Bi-temporal Data Models in Postgres with Range Types & GIST
The Flaw in Conventional Timestamps
As senior engineers, we've all implemented schemas with created_at and updated_at columns. They serve a basic purpose: tracking the lifecycle of a row within the database. However, this approach conflates two fundamentally different temporal axes:
Failing to distinguish between these leads to destructive updates. When you UPDATE employees SET salary = 90000 WHERE id = 123;, you overwrite the previous salary. The history of that employee's compensation is lost unless you've implemented a separate, often cumbersome, audit log table. You can answer "What is the employee's salary now?" but you cannot reliably answer "What was the employee's salary on June 1st, 2022?" and you certainly cannot answer "On August 1st, 2023, what did we think the employee's salary was on June 1st, 2022?"
This latter question is the hallmark of bi-temporality and is critical for financial reporting, regulatory compliance, and debugging complex business logic errors. This article presents a robust, production-grade pattern for implementing a bi-temporal model using advanced, native features of PostgreSQL: tsrange types, exclusion constraints, and GIST indexes.
Core Architecture: Valid and Transaction Time Ranges
Our model will replace single timestamp columns with two timestamp ranges (tsrange) for every bi-temporal entity.
* valid_range tsrange: Represents the Valid Time. It's a [lower_bound, upper_bound) interval describing when the record's data was true in reality. The upper bound is often set to 'infinity' for currently valid records.
* tx_range tsrange: Represents the Transaction Time. It's a [lower_bound, upper_bound) interval describing when this version of the record was present in the database. The upper bound is 'infinity' for the latest version of any given fact.

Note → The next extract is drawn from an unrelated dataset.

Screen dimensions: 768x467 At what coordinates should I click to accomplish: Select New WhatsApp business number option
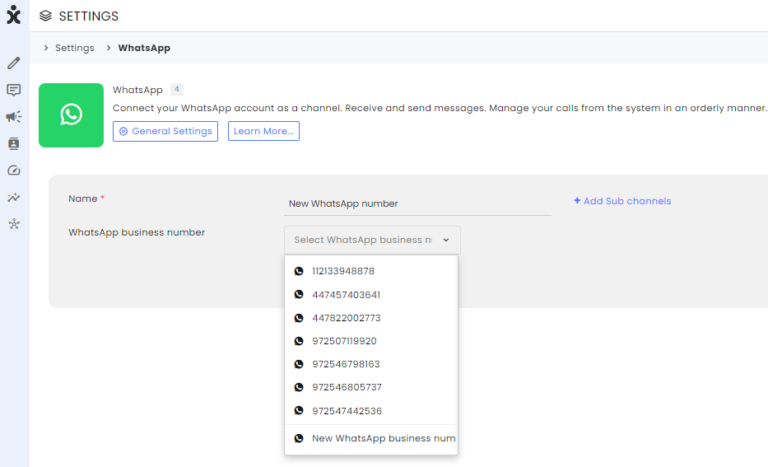click(x=371, y=438)
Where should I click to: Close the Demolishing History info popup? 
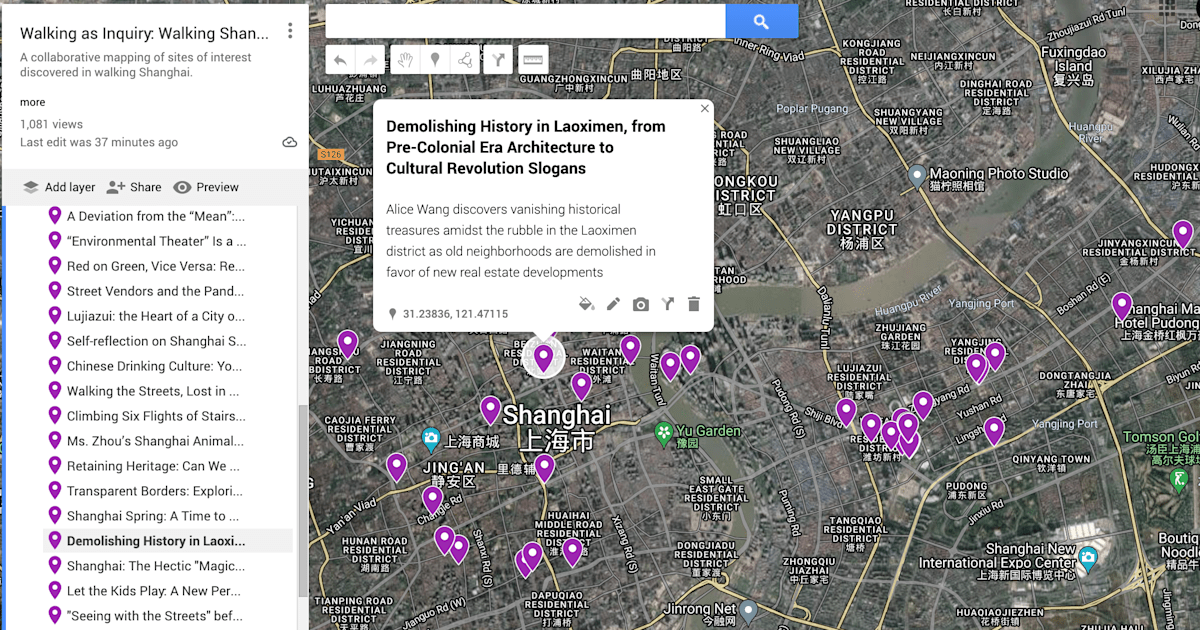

Let's model an employee's salary. A single row in our employee_salaries table won't just represent a salary; it will represent a salary over a specific period of validity, as known to the system during a specific period of transaction time.
Schema Definition with Exclusion Constraints
The real power of this pattern in PostgreSQL comes from using an exclusion constraint with a GIST index. This allows the database itself to enforce the core business rule of bi-temporality: for a given entity (e.g., an employee), their valid time ranges cannot overlap for records that are currently active in the database.
Here is the schema for our employee_salaries table:
-- Ensure the btree_gist extension is available for multicolumn indexes
CREATE EXTENSION IF NOT EXISTS btree_gist;
CREATE TABLE employee_salaries (
-- A surrogate primary key for the row itself.
id BIGSERIAL PRIMARY KEY,
-- A business key to identify the entity (the employee).
-- This is what we'll use for temporal integrity checks.
employee_id BIGINT NOT NULL,
-- The actual data we are tracking.
salary NUMERIC(10, 2) NOT NULL,
-- Bi-temporal timestamp ranges.
-- We use TIMESTAMPTZ for timezone safety.
valid_range TSTZRANGE NOT NULL,
tx_range TSTZRANGE NOT NULL,
-- THE CRITICAL CONSTRAINT
-- This prevents overlapping valid_range for the same employee_id
-- ONLY for records that are currently active (tx_range @> 'infinity').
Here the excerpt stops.